Universal Harvester(41)



“You mean they’re all dead.”

“Maybe. I guess. I don’t really know. They’re people who were here once. I’m their witness. I keep their memory alive.”

“I don’t get it,” said Sarah Jane.

“Sure you do,” said Lisa. “Everybody does.”

“Everybody what?”

Lisa rose to her feet, took a deep breath, and shook her hair. It was late and the moon was so bright you could see it through the drawn blinds.

“Everybody leaves a little something behind,” she said, heading up the stairs. “I’ll see you in the morning.”

*

She lay awake later, thinking: Keep their memory alive. People you once knew who’ve gone somewhere: those memories everyone can understand. They are hothouse flowers. You tend to them because the world will be diminished by their loss. But the memories to which Shed #4 and Farrowing Crate bore witness—whose were those? They were nothing, they went nowhere. No names, half-seen faces, no locatable beginnings or ends.

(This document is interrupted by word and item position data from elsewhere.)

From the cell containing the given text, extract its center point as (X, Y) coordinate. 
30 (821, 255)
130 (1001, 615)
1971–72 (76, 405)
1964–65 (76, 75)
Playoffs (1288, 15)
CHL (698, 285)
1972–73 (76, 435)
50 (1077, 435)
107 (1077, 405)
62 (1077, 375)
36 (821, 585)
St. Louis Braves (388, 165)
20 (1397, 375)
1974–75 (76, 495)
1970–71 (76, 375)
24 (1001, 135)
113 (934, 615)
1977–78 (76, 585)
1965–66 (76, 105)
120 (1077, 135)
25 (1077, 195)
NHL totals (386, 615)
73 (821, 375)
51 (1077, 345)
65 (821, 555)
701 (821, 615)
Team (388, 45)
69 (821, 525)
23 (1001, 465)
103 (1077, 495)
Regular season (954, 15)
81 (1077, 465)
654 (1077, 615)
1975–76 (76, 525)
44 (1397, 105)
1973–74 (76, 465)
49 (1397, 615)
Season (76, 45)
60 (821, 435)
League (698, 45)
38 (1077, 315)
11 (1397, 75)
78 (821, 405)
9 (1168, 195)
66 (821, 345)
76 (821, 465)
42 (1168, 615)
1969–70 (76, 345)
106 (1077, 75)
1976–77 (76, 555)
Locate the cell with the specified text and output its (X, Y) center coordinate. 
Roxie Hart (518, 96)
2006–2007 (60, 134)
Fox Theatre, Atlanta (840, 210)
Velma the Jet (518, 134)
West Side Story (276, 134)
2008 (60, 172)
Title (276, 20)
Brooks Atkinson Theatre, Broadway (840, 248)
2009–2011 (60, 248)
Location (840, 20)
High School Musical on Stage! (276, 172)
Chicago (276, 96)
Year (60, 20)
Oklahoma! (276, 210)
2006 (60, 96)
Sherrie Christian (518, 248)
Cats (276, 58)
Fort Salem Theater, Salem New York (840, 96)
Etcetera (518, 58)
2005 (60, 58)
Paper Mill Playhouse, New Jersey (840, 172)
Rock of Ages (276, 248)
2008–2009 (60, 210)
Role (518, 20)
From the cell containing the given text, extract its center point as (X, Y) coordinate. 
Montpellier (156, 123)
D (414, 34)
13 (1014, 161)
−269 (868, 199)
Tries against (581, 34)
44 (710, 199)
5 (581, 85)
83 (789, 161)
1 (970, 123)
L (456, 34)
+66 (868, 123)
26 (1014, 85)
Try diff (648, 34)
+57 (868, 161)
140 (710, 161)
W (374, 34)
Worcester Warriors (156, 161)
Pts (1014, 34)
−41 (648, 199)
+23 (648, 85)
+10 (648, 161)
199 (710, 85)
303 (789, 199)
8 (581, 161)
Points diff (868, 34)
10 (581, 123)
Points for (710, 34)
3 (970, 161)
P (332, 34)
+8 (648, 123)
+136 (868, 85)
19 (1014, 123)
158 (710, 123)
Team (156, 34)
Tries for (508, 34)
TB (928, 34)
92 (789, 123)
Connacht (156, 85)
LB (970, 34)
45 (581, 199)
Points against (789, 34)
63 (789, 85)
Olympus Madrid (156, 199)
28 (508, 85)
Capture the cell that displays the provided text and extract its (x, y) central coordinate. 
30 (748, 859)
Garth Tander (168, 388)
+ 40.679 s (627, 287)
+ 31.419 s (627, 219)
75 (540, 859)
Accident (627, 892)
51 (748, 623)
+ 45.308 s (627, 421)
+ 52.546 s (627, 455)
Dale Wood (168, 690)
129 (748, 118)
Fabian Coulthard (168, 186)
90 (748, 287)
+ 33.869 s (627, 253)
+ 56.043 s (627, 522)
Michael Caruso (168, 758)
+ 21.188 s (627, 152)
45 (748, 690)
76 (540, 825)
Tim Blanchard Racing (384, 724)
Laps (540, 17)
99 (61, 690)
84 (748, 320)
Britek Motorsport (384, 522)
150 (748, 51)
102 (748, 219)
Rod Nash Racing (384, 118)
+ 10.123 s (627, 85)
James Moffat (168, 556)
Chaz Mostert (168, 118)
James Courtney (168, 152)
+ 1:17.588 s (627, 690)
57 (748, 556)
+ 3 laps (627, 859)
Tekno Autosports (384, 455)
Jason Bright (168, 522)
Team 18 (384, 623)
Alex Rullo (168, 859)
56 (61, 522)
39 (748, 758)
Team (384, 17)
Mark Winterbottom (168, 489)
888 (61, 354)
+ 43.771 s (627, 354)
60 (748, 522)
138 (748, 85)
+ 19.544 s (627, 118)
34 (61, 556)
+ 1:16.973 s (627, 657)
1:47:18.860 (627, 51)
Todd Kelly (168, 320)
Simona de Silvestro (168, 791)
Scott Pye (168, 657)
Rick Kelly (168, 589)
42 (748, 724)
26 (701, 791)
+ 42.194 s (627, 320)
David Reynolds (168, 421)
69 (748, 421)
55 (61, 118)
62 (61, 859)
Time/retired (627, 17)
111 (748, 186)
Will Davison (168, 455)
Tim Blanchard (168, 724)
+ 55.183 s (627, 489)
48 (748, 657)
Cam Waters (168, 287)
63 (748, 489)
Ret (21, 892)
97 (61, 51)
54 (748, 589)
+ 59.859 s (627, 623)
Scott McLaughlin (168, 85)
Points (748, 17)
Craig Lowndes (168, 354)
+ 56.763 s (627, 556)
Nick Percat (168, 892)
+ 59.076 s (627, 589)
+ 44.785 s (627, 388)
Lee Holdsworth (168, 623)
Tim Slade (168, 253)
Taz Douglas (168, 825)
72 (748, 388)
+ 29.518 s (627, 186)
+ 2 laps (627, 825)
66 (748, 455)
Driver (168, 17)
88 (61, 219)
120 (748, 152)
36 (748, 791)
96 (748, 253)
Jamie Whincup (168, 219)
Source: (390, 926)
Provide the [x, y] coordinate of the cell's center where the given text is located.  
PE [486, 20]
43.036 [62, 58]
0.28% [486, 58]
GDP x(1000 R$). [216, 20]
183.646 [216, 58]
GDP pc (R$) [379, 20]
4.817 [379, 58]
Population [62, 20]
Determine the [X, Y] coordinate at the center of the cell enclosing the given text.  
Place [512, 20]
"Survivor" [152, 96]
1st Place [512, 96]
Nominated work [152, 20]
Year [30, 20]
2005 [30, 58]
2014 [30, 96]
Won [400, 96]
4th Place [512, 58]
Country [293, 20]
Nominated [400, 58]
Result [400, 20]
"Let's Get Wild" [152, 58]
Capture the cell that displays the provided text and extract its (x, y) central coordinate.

But there was the one scene, though, that did feel like an end, the last one on the tape labeled State Road. That woman running down the driveway, her hair seen free for the first time. Someone following. The sound of cold gravel underfoot, the cold readily established by clouds of steam emerging from a panting mouth at lens-height behind the camera, fogging the screen as we pursue our quarry out toward the road. Sarah Jane couldn’t fix the outline definitively, couldn’t say why this felt like the one scene after which no other could be envisioned. But in the hidden recesses of her heart, at the bottom of a diagram she’d never looked at under good light, that’s what it was: the concluding moment, the nearest thing to a climax these dozens of tapes had to offer. The opening out onto the blacktop. The last blurred burst of information before the transmissions stopped coming forever.





3

Sometime after dinner that evening, as the washing machine in the garage chugged cheerfully away, cleaning the blood out of Jeremy’s clothes, Steve dug his journal out from the back of the drawer where it had lain unattended for years. He turned to the point where he’d left off; that final entry before the long break ventured so far out into the depths: it had felt like a purging, and it was. He’d seldom thought of the journal at all after writing it. It had taken him over a year, back then, to get to the place where he could open himself up to say It feels dark a lot of the time. This new entry took the shortcut.

Linda I think Jeremy’s hurt or in trouble and I don’t know what to do, it says. I can’t lost Jeremy. Help me Linda I don’t know what to do.

Ken Wahl never saw this entry, and neither did anybody else. After writing it, not stopping to correct lost for lose, Steve tucked it back underneath the dress socks he never wore. Then he went out to the kitchen to clean up. They’d had chicken alfredo with noodles. By now he could make it without having to read the instructions on the jar. He turned to chicken alfredo when he wanted to feel secure.

*

Jeremy was awake and restless by midnight. Turning in early had thrown him off. Shifting and turning in bed, he tried unsuccessfully to calm his mind. After a while he gave up.

“Hey, it’s Jeremy,” he said quietly into the mouthpiece, standing in the living room at the wall phone in the dark, wearing the same basketball shorts and undershirt he’d used as pajamas since high school.

“It’s twelve thirty,” Stephanie said. She’d been sleeping.

“Oh,” he said. For him it was still yesterday, all that blood and sun and glass: for her it was only the middle of the night. “Sorry.”

“It’s OK. What is it?”

“I—” Where was he going to start? “You were right about Collins.”

“Collins?”

“The house.” Nothing. “The one from the movies.”

In some places night gets louder in the summertime. Cicadas were buzzing outside, choral, alien. He looked out at the backyard from where he stood, hearing their sound but seeing no motion, just hearing the drone. They attached themselves to trees and sang all summer. When it got cold they’d be gone.

“No, listen,” she said after a long silence, stirring finally free from sleep. “I decided you were right. You know? You were right.”

“I was right?”

“It’s none of our business.”

“I didn’t say that,” he said.

“You said, ‘I don’t want to know.’”

“That’s right,” he said. “I didn’t want to know, but I had to go out to Collins to talk to Sarah Jane, and I—”

“Sarah Jane lives here,” said Stephanie. “She’s right down the street.”

“Well, but no, she doesn’t. She drives in from Collins most days now, when she comes in at all.”

Stephanie laughed. “This is new,” she said.

“Yeah, I don’t know,” said Jeremy. “She seems kind of worried when she comes in.”

Stephanie was now sitting upright in bed. The San Francisco job was beginning to look like a dead end. She still wasn’t sure how much longer she could really stand Nevada, but when Jeremy’d refused to go adventuring down the county roads, she’d taken it to heart: she wanted adventure, but she didn’t want it to get messy. But it seemed like now it was messy already, and Jeremy was less than a mile away.